Job A
In the jet fuel article, how much money did the U.S. Department of Energy award the U of M for the OILSEED project?
Job B
Reproduce word for word the stretch of the jet fuel article from "You may think" through "streams and groundwater.".

[START Text passage]

Can Jet Fuel Clean Up Our Water?
The Forever Green Initiative is developing two oilseed crops that can not only fly jet planes—they clean up water in Minnesota’s farm country.
The Minnesota Star Tribune reported last fall that the first sustainable aviation fuel—made from a Minnesota-grown crop called winter camelina—powered a Delta Air Lines flight from the Twin Cities to New York City. It marked the beginning of a plan by Minnesota SAF Hub, a coalition including Bank of America, Delta, Ecolab, and Xcel Energy, to eventually convert all Delta flights from MSP to bio-based jet fuels to reduce greenhouse gases.
You may think the sole star of the show here is sustainable aviation fuel. But, as a long-ago radio personality used to say, now for the rest of the story.
By tapping into the market for plant-based aviation fuel, U of M researchers at the Forever Green Initiative are commercializing two oil-producing plants—winter camelina and domesticated pennycress—that can give farmers a payday for planting winter cover crops that hold soil, take up excess nutrients, and help protect the quality of Minnesota’s streams and groundwater.
Mitch Hunter, associate director of the University’s Forever Green Initiative, says “What we’re trying to do is develop crops that make farmers money, and in the process, provide all those environmental benefits that we’ve been trying to get to for so long with very little success.”
The U.S. Department of Energy (DOE) also recently awarded the U of M $10 million for the Oilseed Crops to Sustain the Environment and Meet Energy Demand (OILSEED) project. OILSEED was selected as one of six projects working to “advance the production of low carbon intensity, purpose-grown energy crops critical to accelerating a clean energy bioeconomy.”

[END Text passage]
[START Stored data]

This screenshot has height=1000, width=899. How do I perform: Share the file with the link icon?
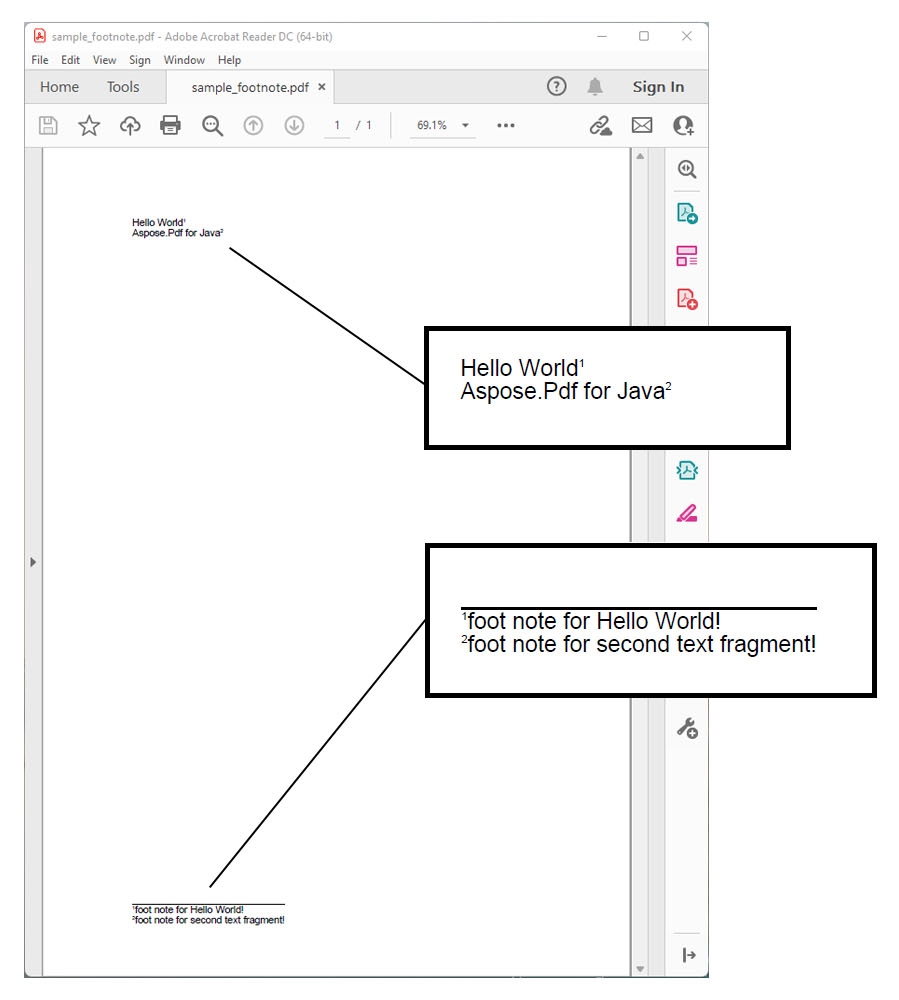tap(598, 125)

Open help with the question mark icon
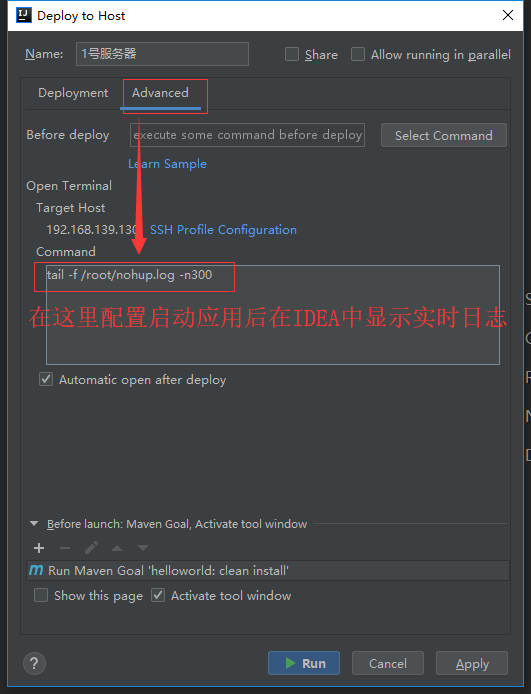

[END Stored data]

Written answer A
$10 million

Written answer B
You may think the sole star of the show here is sustainable aviation fuel. But, as a long-ago radio personality used to say, now for the rest of the story.
By tapping into the market for plant-based aviation fuel, U of M researchers at the Forever Green Initiative are commercializing two oil-producing plants—winter camelina and domesticated pennycress—that can give farmers a payday for planting winter cover crops that hold soil, take up excess nutrients, and help protect the quality of Minnesota’s streams and groundwater.